5. The Government of Tamil Nadu accepted the above recommendations of Sampath Committee and issued G.O. Ms. No. 1294, Industries, dated October 24, 1975 granting relief from payment of purchase tax for a period of five years to the new sugar mills set up in the co-operative and public sectors.

6. The petitioner established a sugar mill at Pallipalayam, Tiruchengode Taluk, in Salem District. In the affidavit it is stated that the petitioner was the first to be established in the State of Tamil Nadu in private sector. After finding that the benefits of G.O. Ms. No. 1294, Industries, dated October 24, 1975 are restricted to sugar industries in the co-operative or public sector, the petitioner made a representation on December 6, 1984 to the Government of Tamil Nadu to grant exemption from payment of purchase tax for a period of five years commencing from 1983-84, in pan materia with co-operative and public sector. In the said representation the petitioner made mention of the following points :

(1) For the first time in the sugar industry, the petitioners have installed a coal-fired boiler in place of conventional bagasse-fired boilers at a heavy cost thereby bagasse was saved which could be used as raw material in paper industries.
(2) The new unit was set up by borrowing heavily.
(3) Financial institutions granted loans to the company based on the company projecting future financial position specifically pointing out that it would obtain exemption from payment of purchase tax.
(4) There is no justification to deny purchase tax exemption to private sector sugar mills while extending such benefits to sugar mills established in the co-operative sector and public sector.

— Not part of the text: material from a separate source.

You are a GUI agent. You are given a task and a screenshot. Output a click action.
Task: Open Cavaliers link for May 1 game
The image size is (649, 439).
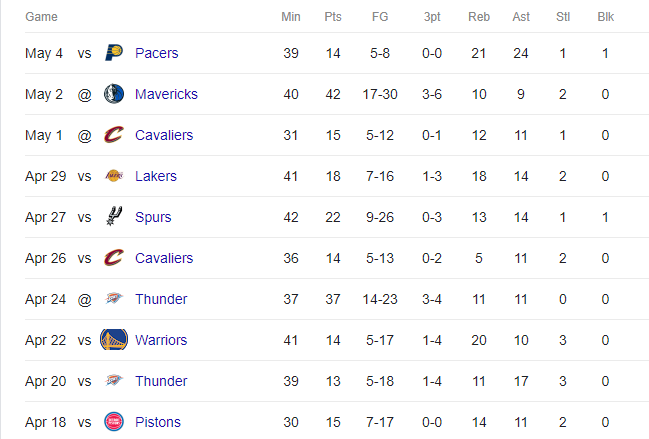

7. The Government of Tamil Nadu issued G.O. Ms. No. 1414, Industries, dated November 30, 1984, based on the representation received from the, petitioner. That order is strongly relied on by the petitioner and therefore it would be proper to extract at least three paragraphs from that Government Order :

"(1) The Government of India had constituted a committee to go into the question of viability of sugar factories of 1250 TCD. That committee had observed that sugar factories of 1250 TCD will lose heavily unless adequate relief as recommended by them is granted by the Central and State Governments.
(2) In G.O. Ms. No. 1294, Industries, dated October 24, 1975 Government ordered that new sugar mills set up in co-operative and public sectors should be granted relief from payment of purchase tax. This relief would be in the form of an annual subsidy equivalent to the sales tax on cane due from those sugar factories for a period of five years from the date of their going into production.
(3) The Government have carefully examined the request of Ponni Sugars and Chemicals Limited, Pallipalayam, Salem. After due consideration the Government have decided that Ponni Sugars and Chemicals Limited be granted relief in the form of annual subsidy equivalent to quantum of purchase tax on sugarcane due from it for a period of two years from the date of going into production."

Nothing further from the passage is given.